Methods and Results We continuously recorded 12‐lead Holter ECGs from chest pain patients upon their arrival to the ED. VRD was quantified using principal component analysis of the 12‐lead ECG to compute a T‐wave complexity ratio (ie, ratio of second to first eigenvectors of repolarization). Clinical outcomes were obtained from hospital records. The sample was composed mainly of older males (n=369; ages 63±12 years; 63% males), and 92 (25%) had NSTEMI and 26 (7%) had MACEs. Baseline T‐wave complexity ratio modestly correlated with peak troponin levels (r=0.41; P less than 0.001) and was a good classifier of NSTEMI events (area under the curve=0.70). An increased T‐wave complexity ratio on the presenting ECG was strongly associated with NSTEMI (odds ratio [OR]=3.8 [2.1 to 5.8]) and in‐hospital MACE (OR=8.2 [3.1 to 21.5]).
Conclusions A simple measure of global VRD on the presenting 12‐lead ECG correlates with ischemic myocardial injury and can discriminate NSTEMI cases very early during evaluation. Prospective studies should validate these findings and test whether VRD can guide therapy.
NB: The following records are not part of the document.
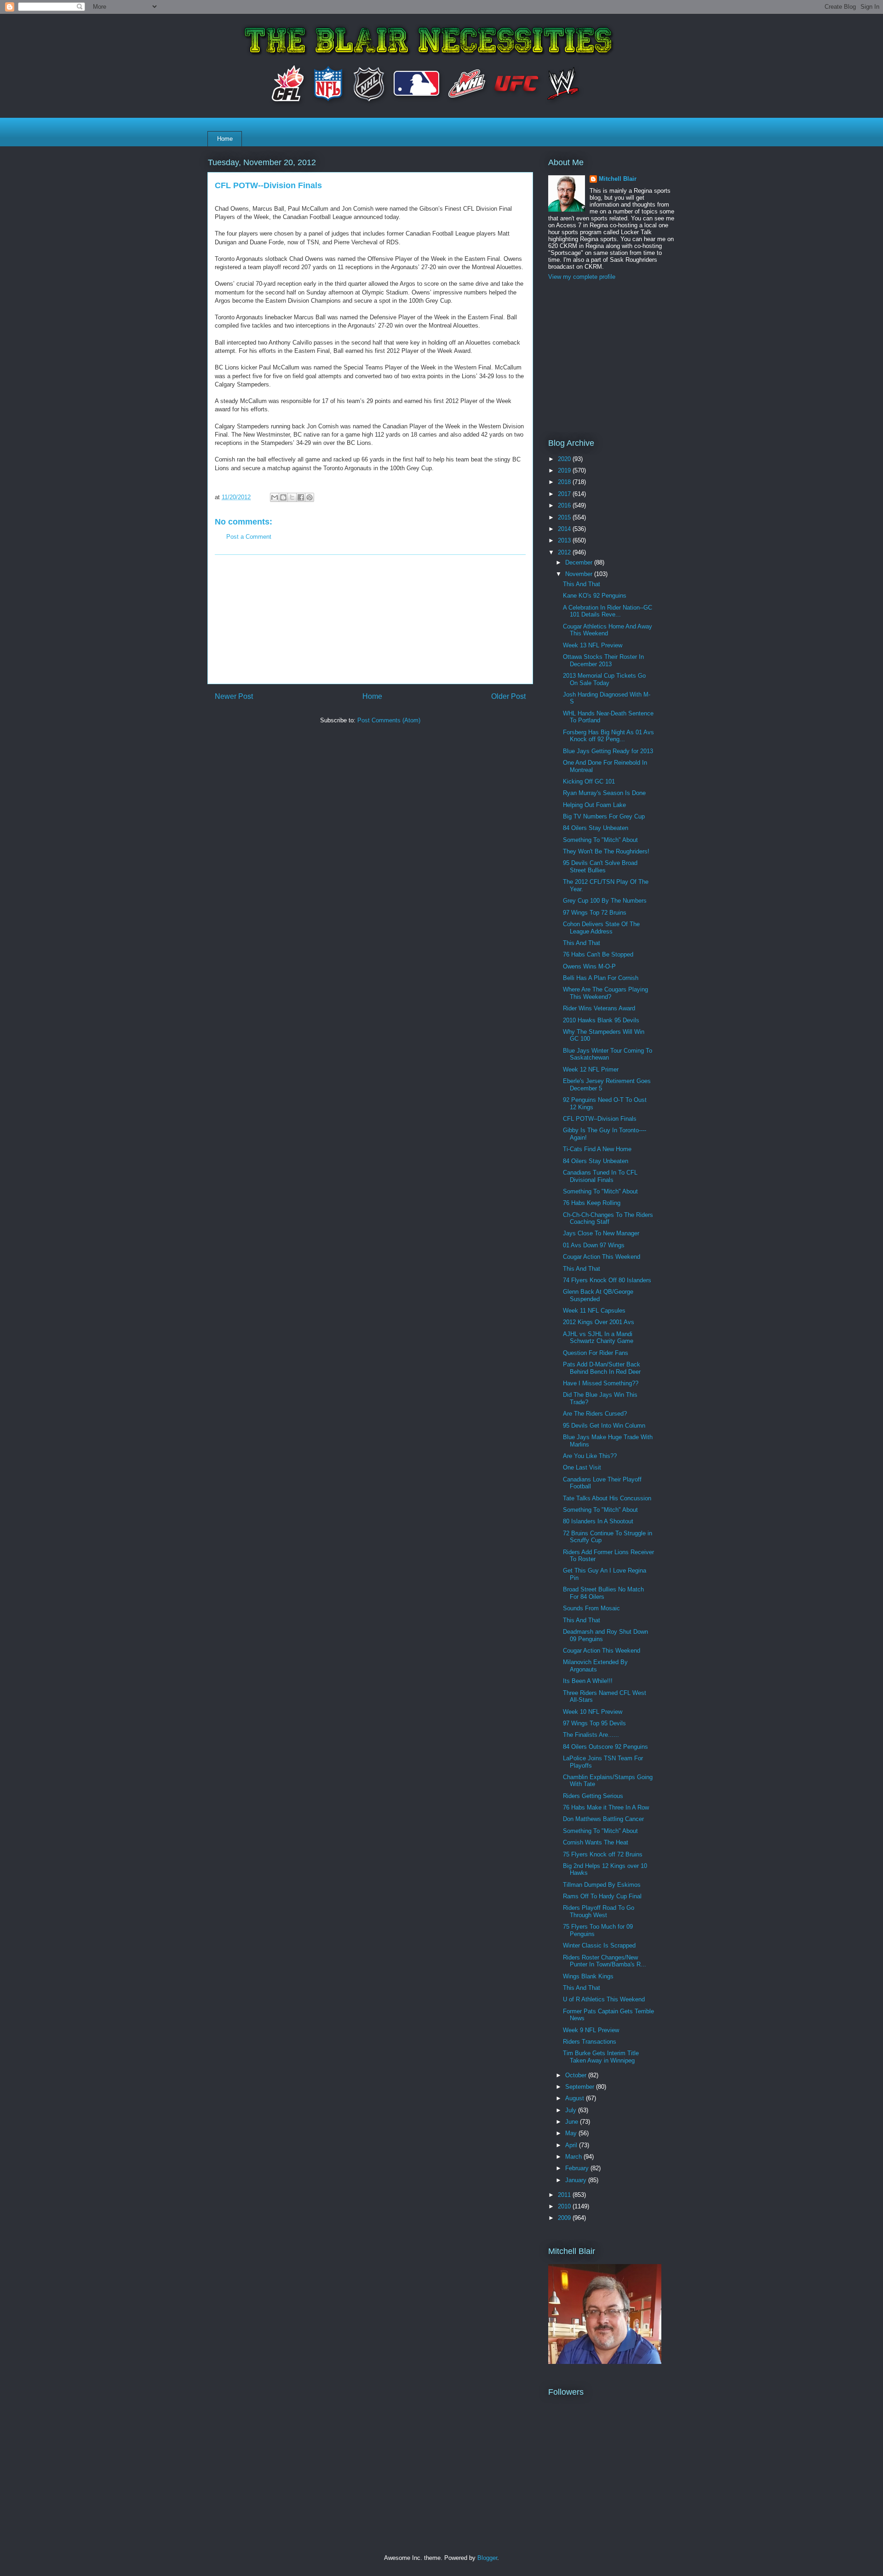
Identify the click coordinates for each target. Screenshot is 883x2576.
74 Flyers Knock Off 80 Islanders (607, 1280)
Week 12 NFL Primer (591, 1069)
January (576, 2180)
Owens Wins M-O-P (589, 966)
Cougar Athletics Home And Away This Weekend (607, 630)
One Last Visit (582, 1467)
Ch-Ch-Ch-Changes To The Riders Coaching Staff (608, 1218)
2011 (565, 2194)
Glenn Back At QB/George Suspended (598, 1295)
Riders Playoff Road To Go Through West (598, 1911)
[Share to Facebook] (300, 497)
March (574, 2156)
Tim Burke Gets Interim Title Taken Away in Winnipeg (601, 2057)
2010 (565, 2206)
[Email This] (274, 497)
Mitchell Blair (617, 178)
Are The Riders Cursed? (595, 1413)
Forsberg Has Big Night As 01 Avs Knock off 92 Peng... (608, 736)
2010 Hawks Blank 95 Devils (601, 1020)
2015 (565, 517)
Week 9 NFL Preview (591, 2030)
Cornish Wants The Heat (595, 1842)
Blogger (487, 2557)
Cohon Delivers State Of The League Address (601, 928)
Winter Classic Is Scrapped (599, 1945)
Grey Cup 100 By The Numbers (605, 900)
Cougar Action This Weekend (601, 1256)
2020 (565, 458)
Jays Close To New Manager (601, 1233)
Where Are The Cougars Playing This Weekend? (605, 993)
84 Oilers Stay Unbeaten (595, 827)
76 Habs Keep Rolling (591, 1202)
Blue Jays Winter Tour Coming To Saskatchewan (607, 1054)
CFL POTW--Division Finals (599, 1118)
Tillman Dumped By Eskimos (602, 1884)
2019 (565, 470)
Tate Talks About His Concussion (607, 1498)
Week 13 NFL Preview (592, 645)
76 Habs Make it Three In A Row (606, 1807)
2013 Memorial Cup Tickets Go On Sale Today (604, 679)
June (572, 2121)
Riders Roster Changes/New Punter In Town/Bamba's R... (604, 1961)
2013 (565, 540)
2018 (565, 481)
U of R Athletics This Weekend (604, 1999)
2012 (565, 552)
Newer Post (234, 696)
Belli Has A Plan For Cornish (600, 977)
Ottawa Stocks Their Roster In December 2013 (603, 660)
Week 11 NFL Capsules (594, 1310)
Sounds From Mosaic (591, 1608)
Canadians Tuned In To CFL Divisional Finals (600, 1176)
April (572, 2145)
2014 (565, 528)
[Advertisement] (370, 619)
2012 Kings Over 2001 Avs (598, 1322)
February (578, 2168)
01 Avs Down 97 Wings (594, 1245)
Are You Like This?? (590, 1455)
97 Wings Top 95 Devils (594, 1723)
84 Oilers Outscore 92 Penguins (605, 1746)
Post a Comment (248, 536)
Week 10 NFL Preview (592, 1711)
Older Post (508, 696)
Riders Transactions (589, 2041)
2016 (565, 505)
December (579, 562)
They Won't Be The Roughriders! (606, 851)
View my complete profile (581, 276)
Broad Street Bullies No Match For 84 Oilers (603, 1593)
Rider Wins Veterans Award (599, 1008)
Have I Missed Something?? (600, 1383)
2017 (565, 493)
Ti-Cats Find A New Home (597, 1149)
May (572, 2133)
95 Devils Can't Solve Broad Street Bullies (600, 866)
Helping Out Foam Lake (594, 804)
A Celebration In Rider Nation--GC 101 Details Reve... (607, 611)
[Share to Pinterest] (309, 497)
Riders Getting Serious (593, 1795)
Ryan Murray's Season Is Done (604, 793)
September (580, 2086)
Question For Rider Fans (595, 1352)
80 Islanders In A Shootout (598, 1521)
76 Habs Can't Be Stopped (598, 954)
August (575, 2098)
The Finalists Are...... (591, 1734)
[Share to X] (292, 497)
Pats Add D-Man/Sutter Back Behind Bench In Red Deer (602, 1368)
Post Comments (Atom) (388, 720)
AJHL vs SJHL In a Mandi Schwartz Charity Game (598, 1338)
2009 (565, 2217)
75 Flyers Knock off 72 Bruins (602, 1854)
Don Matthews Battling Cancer (603, 1818)
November (579, 574)
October (576, 2075)
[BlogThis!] (283, 497)
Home (225, 138)
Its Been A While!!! (588, 1680)
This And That (581, 584)
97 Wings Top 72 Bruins (594, 912)
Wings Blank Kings (588, 1976)
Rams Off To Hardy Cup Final (602, 1896)
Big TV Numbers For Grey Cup (604, 816)
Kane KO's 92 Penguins (594, 595)
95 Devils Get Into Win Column (604, 1425)
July (571, 2110)
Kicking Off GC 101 (589, 781)
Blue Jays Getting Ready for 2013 (608, 751)
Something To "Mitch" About (600, 839)
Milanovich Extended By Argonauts (595, 1666)
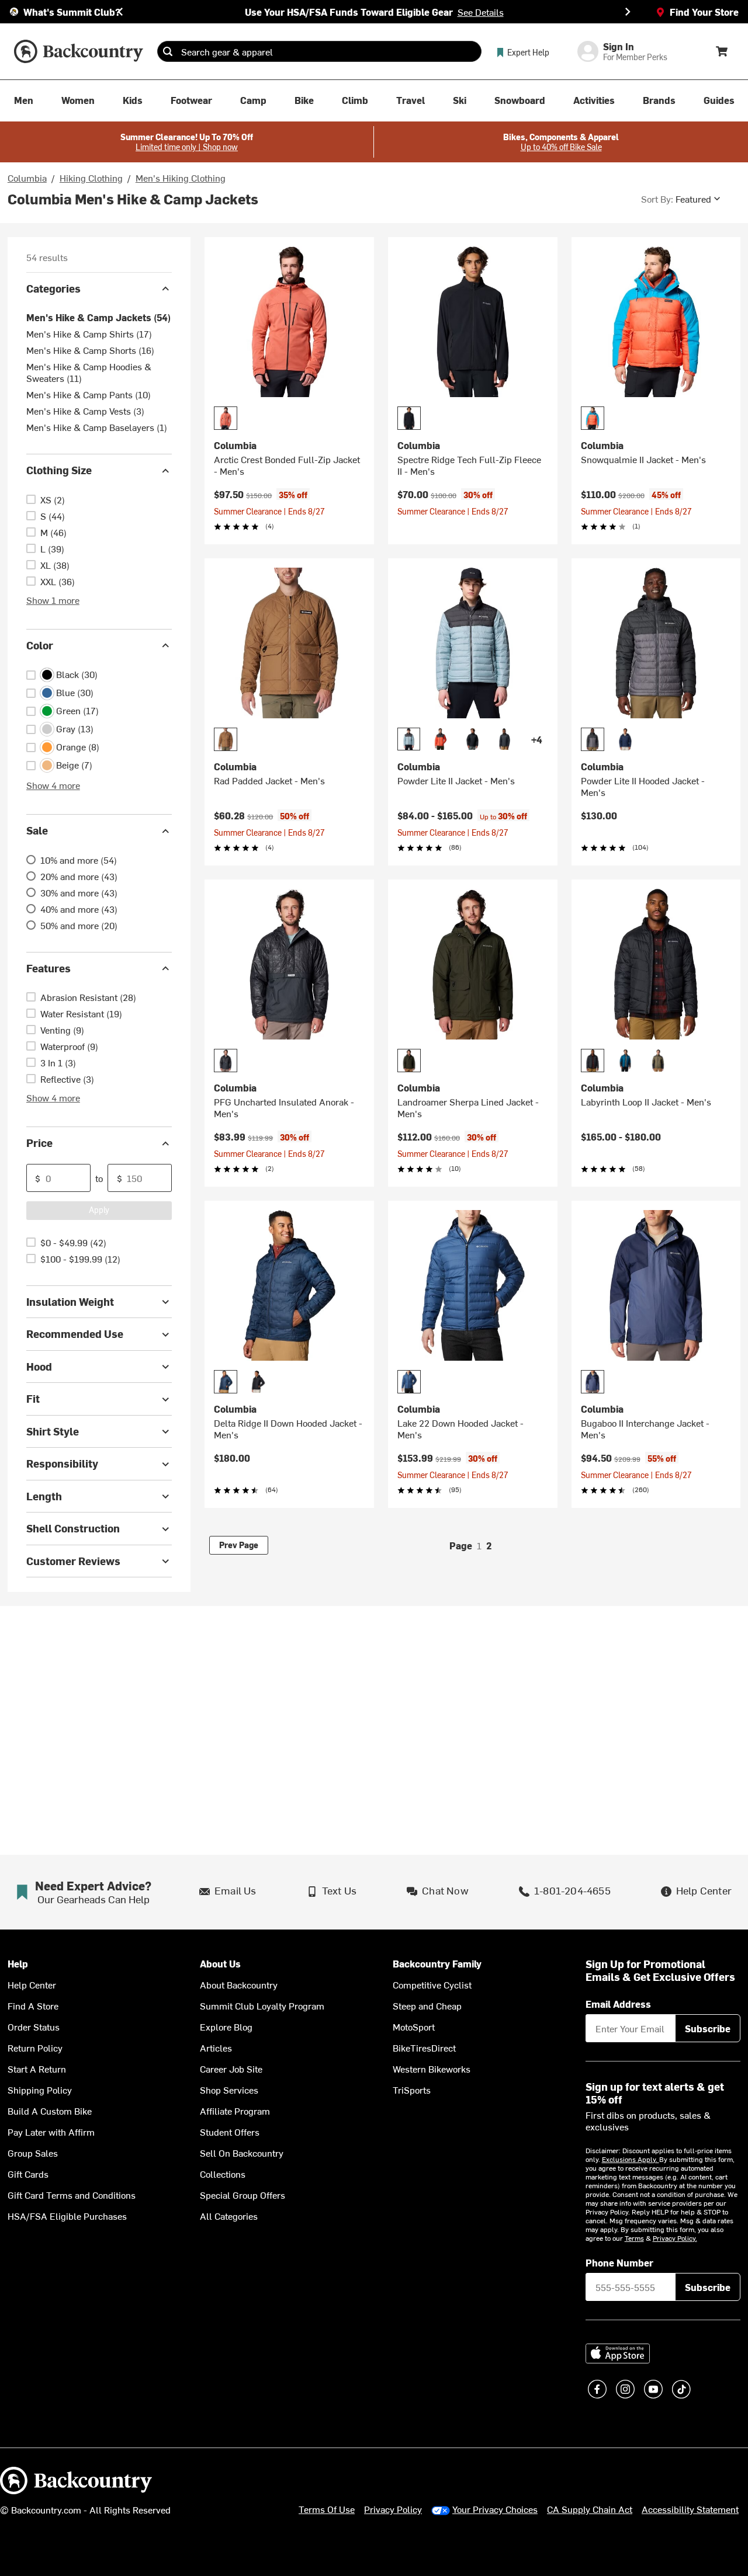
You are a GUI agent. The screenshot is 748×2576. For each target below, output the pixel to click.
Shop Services (229, 2089)
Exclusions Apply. (630, 2159)
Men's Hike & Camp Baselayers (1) (96, 427)
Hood (39, 1366)
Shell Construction (73, 1528)
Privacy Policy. (675, 2238)
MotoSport (414, 2026)
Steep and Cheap (427, 2005)
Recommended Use (74, 1334)
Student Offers (229, 2131)
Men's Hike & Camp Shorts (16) (90, 350)
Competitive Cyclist (432, 1984)
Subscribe (707, 2028)
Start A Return (37, 2068)
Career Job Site (231, 2068)
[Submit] (167, 51)
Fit (33, 1399)
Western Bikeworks (431, 2068)
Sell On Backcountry (241, 2152)
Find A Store (33, 2005)
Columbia (27, 177)
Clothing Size (59, 470)
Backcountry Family (437, 1964)
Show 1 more (52, 599)
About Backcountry (239, 1984)
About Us (220, 1964)
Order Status (34, 2026)
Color (39, 645)
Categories (53, 288)
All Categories (229, 2216)
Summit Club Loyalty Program (262, 2005)
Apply (99, 1210)
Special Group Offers (242, 2194)
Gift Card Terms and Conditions (72, 2194)
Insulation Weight (70, 1301)
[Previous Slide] (120, 11)
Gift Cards (28, 2173)
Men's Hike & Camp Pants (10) (88, 395)
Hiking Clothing (91, 177)
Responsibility (62, 1463)
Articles (216, 2047)
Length (44, 1496)
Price (39, 1143)
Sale (37, 830)
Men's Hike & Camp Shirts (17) (89, 334)
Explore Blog (226, 2026)
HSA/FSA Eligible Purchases (67, 2216)
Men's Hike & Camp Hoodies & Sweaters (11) (88, 372)
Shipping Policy (40, 2089)
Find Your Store (704, 12)
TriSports (412, 2089)
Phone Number (619, 2262)
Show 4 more (53, 785)
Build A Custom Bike (50, 2110)
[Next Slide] (627, 11)
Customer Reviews (73, 1560)
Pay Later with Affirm (51, 2131)
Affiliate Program (235, 2110)
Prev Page (238, 1545)
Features (48, 968)
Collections (222, 2173)
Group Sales (33, 2152)
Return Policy (35, 2047)
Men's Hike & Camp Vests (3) (85, 411)
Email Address (618, 2004)
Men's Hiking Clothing (181, 177)
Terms (634, 2238)
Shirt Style (52, 1431)
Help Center (32, 1984)
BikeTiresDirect (424, 2047)
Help (18, 1964)
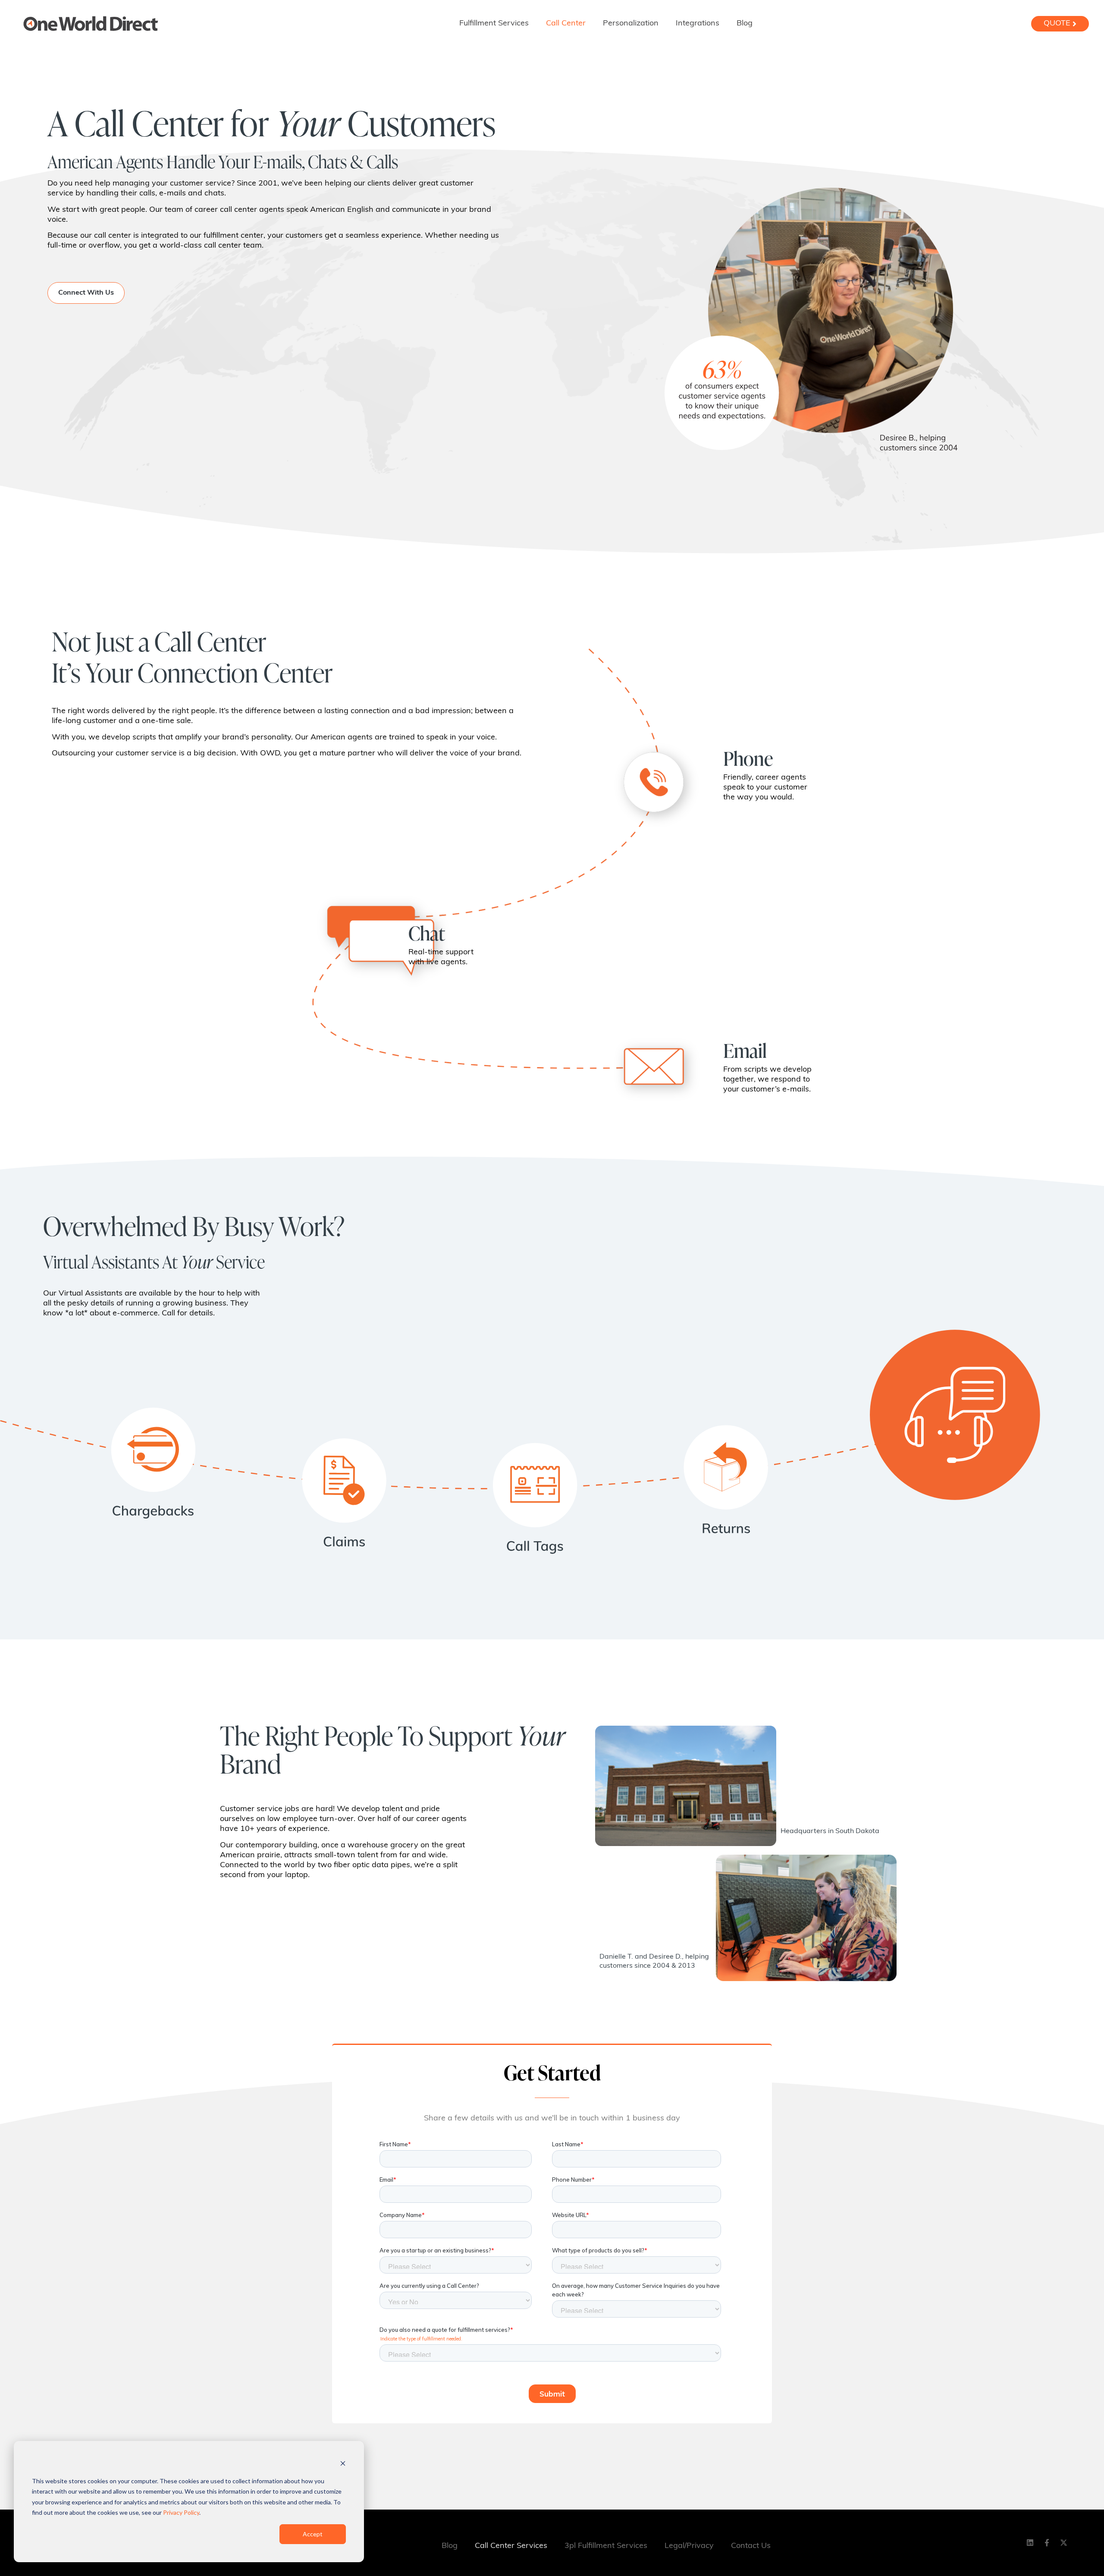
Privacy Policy (181, 2512)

More from the discussion section of the paper:
As such, our data suggest that a simple measure of T‐wave complexity is more sensitive for (1) detecting ischemic myocardial necrosis associated with NSTEMI and (2) quantifying the severity of ischemic burden to identify high‐risk NSTEMI patients who would benefit from early revascularization.
This paper convinces me more than ever that the STEMI/NSTEMI terminology needs to be abandoned. If there is a meaningful binary distinction in ACS it would be between coronary occlusion and plaque instability without occlusion. But the current STEMI/NSTEM designation is, according to increasing evidence and for multiple reasons, a poor surrogate tor presence of absence of occlusion. Moreover, according to the data presented here, the decision for early cardiac catheterization ought to be based on assessment along a continuum of risk rather than a binary distinction.